======== DOCUMENT PASSAGE ========

On 16 January 1991, private respondent refiled his complaint for illegal dismissal.

On 6 September 1991 the labor arbiter rendered a decision holding private respondent's termination from
employment as valid and justified.

On appeal to the public respondent National Labor Relations Commission (NLRC), the decision was
reversed and set aside. Petitioner was ordered to reinstate Edilberto M. Alvarez to his former position
without loss of seniority rights but without backwages.

Issues:

1. Whether or not, the respondent commission abused its discretion and acted beyond its
jurisdiction by entertaining an appeal that was filed out of time.
2. Whether or not, respondent commission abused its discretion by failing to appreciate
overwhelming evidence uniformly showing that the termination of Mr. Alvarez was valid and
justified.

Ruling:

On the issue of whether or not the appeal from the decision of the labor arbiter to the NLRC was filed
within the ten (10) day reglementary period, it is undisputed that private respondent received a copy of the
labor arbiter's decision on 5 September 1991. Alvarez thus had up to 15 September 1991 to perfect his
appeal. Since this last mentioned date was a Sunday, private respondent had to file his appeal on the
next business day, 16 September 1991.

Petitioner contends that the appeal was filed only on 20 September 1991. Respondent NLRC however
found that private respondent filed his appeal by registered mail on 16 September 1991, the same day
that petitioner's counsel was furnished copies of said appeal.

========

DIRECTION A: Please write out the part of the illegal dismissal case summary that opens with the words "On 16 January" and closes with "out of time.".

======== GIVEN ENTRIES ========

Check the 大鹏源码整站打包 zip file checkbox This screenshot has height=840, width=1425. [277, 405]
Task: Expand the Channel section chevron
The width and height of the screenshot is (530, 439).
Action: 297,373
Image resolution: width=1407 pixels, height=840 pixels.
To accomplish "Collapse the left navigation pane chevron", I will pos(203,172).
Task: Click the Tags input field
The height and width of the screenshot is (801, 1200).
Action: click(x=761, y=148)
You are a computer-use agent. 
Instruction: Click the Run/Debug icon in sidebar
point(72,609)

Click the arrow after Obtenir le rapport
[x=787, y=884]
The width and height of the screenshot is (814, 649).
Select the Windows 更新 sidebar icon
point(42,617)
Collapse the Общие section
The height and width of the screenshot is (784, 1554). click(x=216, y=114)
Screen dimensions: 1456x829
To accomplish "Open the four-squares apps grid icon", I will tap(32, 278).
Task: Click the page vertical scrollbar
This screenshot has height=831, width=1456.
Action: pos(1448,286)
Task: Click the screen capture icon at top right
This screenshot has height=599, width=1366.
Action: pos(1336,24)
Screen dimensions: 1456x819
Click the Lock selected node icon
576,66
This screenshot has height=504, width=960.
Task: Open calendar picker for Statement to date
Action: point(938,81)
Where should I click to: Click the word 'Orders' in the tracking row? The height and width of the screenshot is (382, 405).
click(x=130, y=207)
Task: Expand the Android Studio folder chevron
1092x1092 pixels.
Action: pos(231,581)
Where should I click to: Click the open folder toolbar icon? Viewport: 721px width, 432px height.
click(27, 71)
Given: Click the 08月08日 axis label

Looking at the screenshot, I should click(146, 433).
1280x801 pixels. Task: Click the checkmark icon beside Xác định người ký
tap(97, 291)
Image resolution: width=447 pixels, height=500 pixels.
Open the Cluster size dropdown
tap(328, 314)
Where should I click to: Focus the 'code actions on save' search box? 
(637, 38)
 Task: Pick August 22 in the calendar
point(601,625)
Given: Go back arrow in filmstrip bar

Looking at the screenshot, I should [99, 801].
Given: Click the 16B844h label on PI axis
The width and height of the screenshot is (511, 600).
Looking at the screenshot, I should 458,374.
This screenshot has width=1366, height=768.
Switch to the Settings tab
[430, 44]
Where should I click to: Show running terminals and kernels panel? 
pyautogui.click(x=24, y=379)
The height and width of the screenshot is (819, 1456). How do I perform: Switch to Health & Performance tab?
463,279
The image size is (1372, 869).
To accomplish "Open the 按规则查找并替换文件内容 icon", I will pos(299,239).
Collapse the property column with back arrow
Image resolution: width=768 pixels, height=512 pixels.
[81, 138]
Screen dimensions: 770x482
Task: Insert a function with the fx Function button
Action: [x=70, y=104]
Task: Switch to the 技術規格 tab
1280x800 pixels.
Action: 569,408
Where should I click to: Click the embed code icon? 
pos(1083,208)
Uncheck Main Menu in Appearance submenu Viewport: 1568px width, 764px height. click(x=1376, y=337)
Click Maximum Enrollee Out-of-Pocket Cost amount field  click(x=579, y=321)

========

DIRECTION B: From the records, pull out the lines starting with the line that contains "Image resolution: width=1407" and ending with the line that contains "[x=787, y=884]", both included, and reproduce them verbatim.

EXERCISE ANSWER A:
On 16 January 1991, private respondent refiled his complaint for illegal dismissal.

On 6 September 1991 the labor arbiter rendered a decision holding private respondent's termination from
employment as valid and justified.

On appeal to the public respondent National Labor Relations Commission (NLRC), the decision was
reversed and set aside. Petitioner was ordered to reinstate Edilberto M. Alvarez to his former position
without loss of seniority rights but without backwages.

Issues:

1. Whether or not, the respondent commission abused its discretion and acted beyond its
jurisdiction by entertaining an appeal that was filed out of time.

EXERCISE ANSWER B:
Image resolution: width=1407 pixels, height=840 pixels.
To accomplish "Collapse the left navigation pane chevron", I will pos(203,172).
Task: Click the Tags input field
The height and width of the screenshot is (801, 1200).
Action: click(x=761, y=148)
You are a computer-use agent. 
Instruction: Click the Run/Debug icon in sidebar
point(72,609)

Click the arrow after Obtenir le rapport
[x=787, y=884]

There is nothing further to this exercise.